Las sillas vacías en Palacio y el ausente en el discurso: ¿Política ficción?
Por Fred Alvarez Palafox.
En los pasillos del poder, a veces el silencio es un alarido. La crónica de este Segundo Informe de Gobierno no se escribió desde los micrófonos triunfalistas de Palacio Nacional, sino desde la frialdad de sus butacas desocupadas. La presidenta intentó atajar el ruido de las ausencias con una sentencia de hierro: “No se equivoquen, aquí no hay divisiones”. Sin embargo, en las entrañas de la Cuarta Transformación, el verdadero mapa de las lealtades y las tensiones quedó trazado precisamente por quienes decidieron —o fueron obligados a— no asistir.

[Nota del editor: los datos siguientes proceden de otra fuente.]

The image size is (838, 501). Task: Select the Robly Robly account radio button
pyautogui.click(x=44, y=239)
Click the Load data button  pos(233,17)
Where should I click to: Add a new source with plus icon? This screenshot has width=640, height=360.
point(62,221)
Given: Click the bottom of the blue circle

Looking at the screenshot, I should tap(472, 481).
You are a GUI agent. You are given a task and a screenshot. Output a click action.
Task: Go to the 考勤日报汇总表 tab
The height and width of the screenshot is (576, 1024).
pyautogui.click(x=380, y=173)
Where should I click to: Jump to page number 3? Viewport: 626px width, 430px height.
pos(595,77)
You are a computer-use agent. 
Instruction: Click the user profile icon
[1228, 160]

El vacío más denso, el que se respiraba en el ambiente, fue el de Andrés Manuel López Obrador. Por primera vez, su nombre y su legado fueron extirpados de la retórica presidencial, un contraste brutal con los ecos de la lisonja del pasado reciente. Este silencio inédito fractura la costumbre del elogio perpetuo y dibuja, con trazo grueso, una innegable línea de sana distancia. En esa misma sintonía operó el exilio de Andy López Beltrán; lejos de la primera fila oficialista y acorralado por el revuelo diplomático de su visa estadounidense, el hijo del expresidente fue relegado a aplaudir por control remoto y mandar vítores desde la periferia.

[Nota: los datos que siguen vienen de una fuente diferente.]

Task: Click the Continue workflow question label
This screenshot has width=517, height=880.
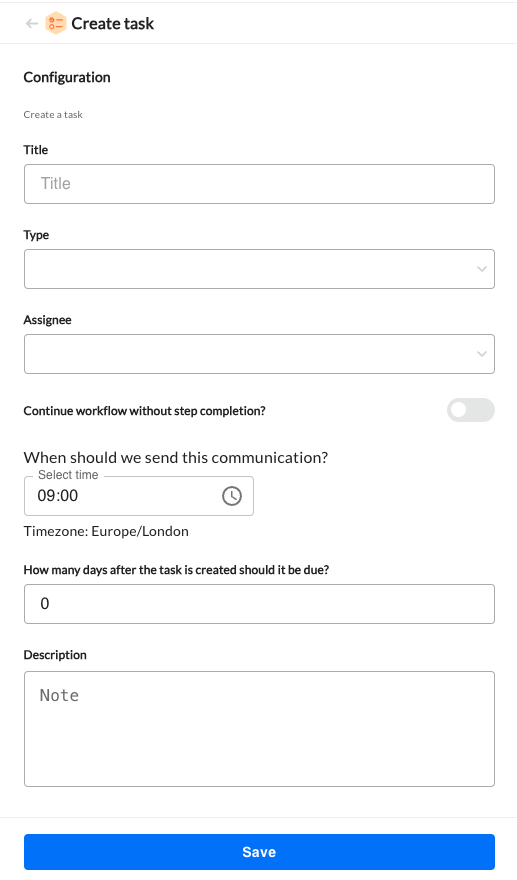Action: pyautogui.click(x=144, y=411)
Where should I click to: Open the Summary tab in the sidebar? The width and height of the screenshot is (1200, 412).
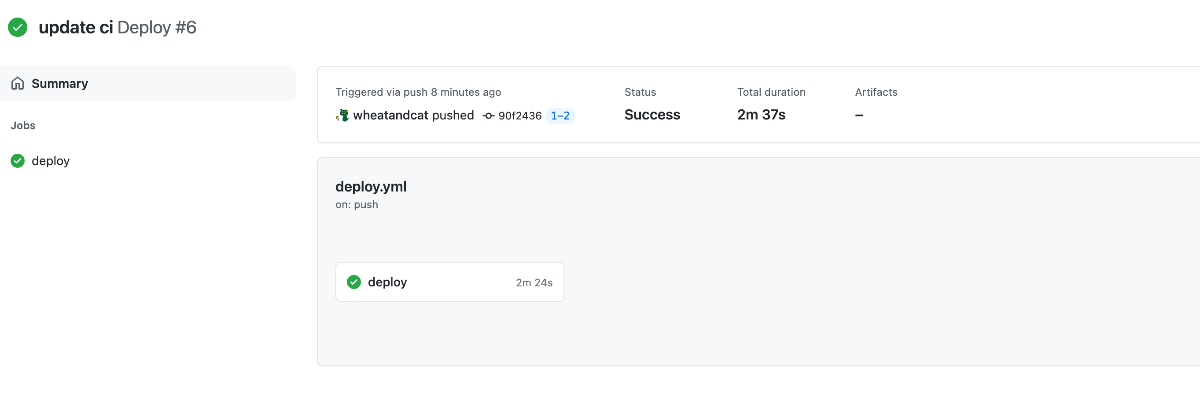(148, 84)
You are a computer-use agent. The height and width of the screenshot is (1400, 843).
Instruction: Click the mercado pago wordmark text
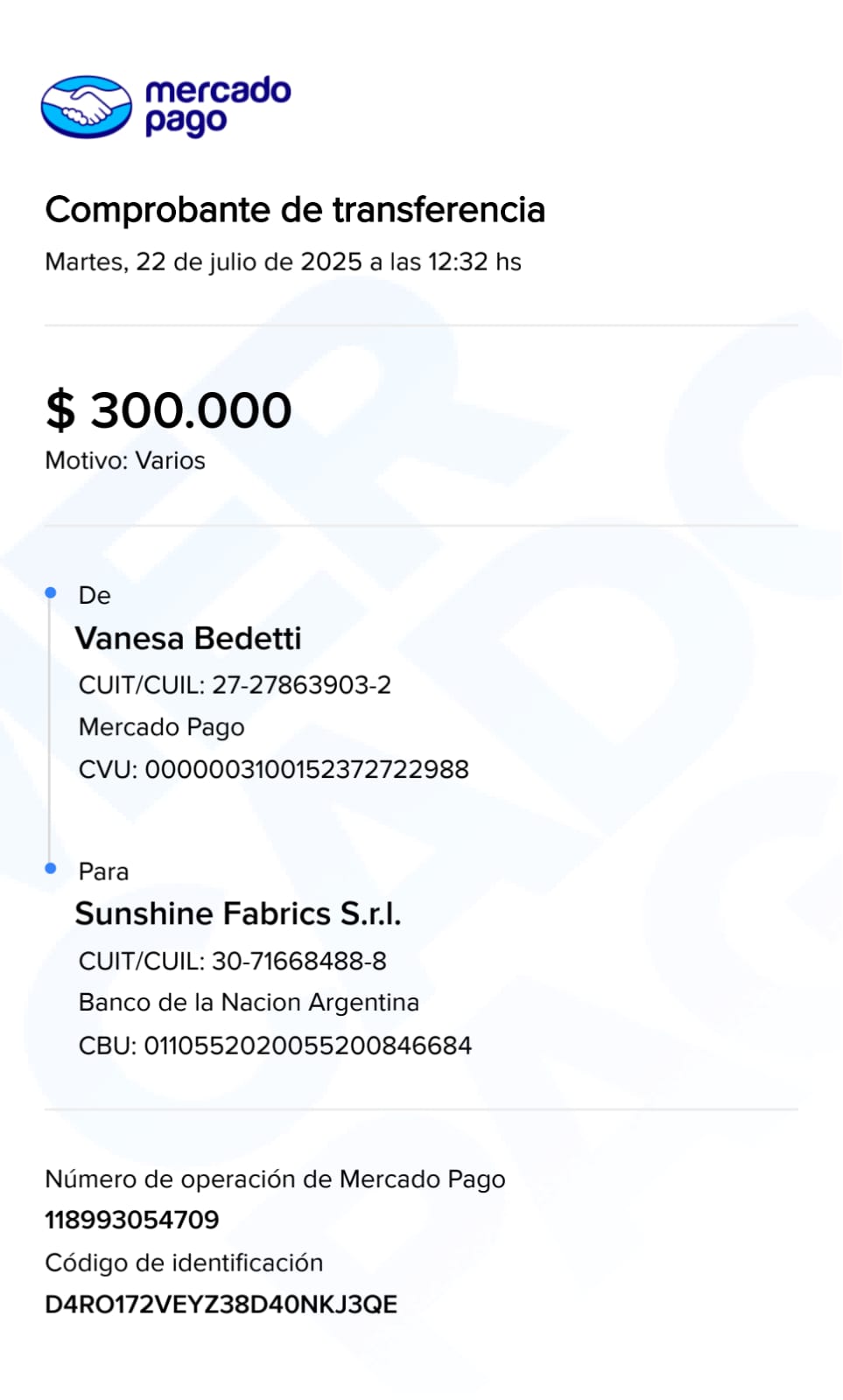217,106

La onda expansiva de las ausencias barrió también con la cúpula legislativa. Ni Adán Augusto López ni Gerardo Fernández Noroña pisaron el recinto, dejando flotar en el aire una duda venenosa: ¿desdén voluntario o un veto fulminante en la lista de invitados?
Desde la trinchera opositora, la gobernadora María Eugenia Campos convirtió su inasistencia en un golpe sobre la mesa, escalando la confrontación directa por la operación de agentes estadounidenses en Chihuahua.
A la mañana siguiente, el atril se volvió escudo y trinchera. Ante el eco ensordecedor de los ausentes, la mandataria se vio forzada a sacudirse públicamente la sombra de su antecesor. Tildó de “muy machista” la narrativa de que López Obrador le dicta la plana desde el retiro, jurando que ni una sola instrucción cruza la frontera de Palenque hacia la capital.
Pero el fantasma detrás de esta encendida defensa tiene nombre y territorio: Rubén Rocha. El errático y sorpresivo regreso al poder del gobernador sinaloense —ejecutado a espaldas de la Presidencia, calificado de imprudente y abortado apenas 34 horas después— encendió las alarmas de que los hilos aún se mueven desde fuera. Para la presidenta, ver en el sainete de Rocha una fractura interna es mera "política ficción" orquestada por sus adversarios.
No obstante, la atmósfera palaciega cuenta una historia radicalmente distinta. Al despuntar este segundo año de mandato, el golpe de autoridad más contundente no provino del discurso oficial, sino del frío cálculo de los espacios en blanco. El mensaje desde el atril exige creer que no hay rupturas, pero desde afuera, el espejismo se desvanece: la grieta no solo es visible, es el nuevo guion del sexenio.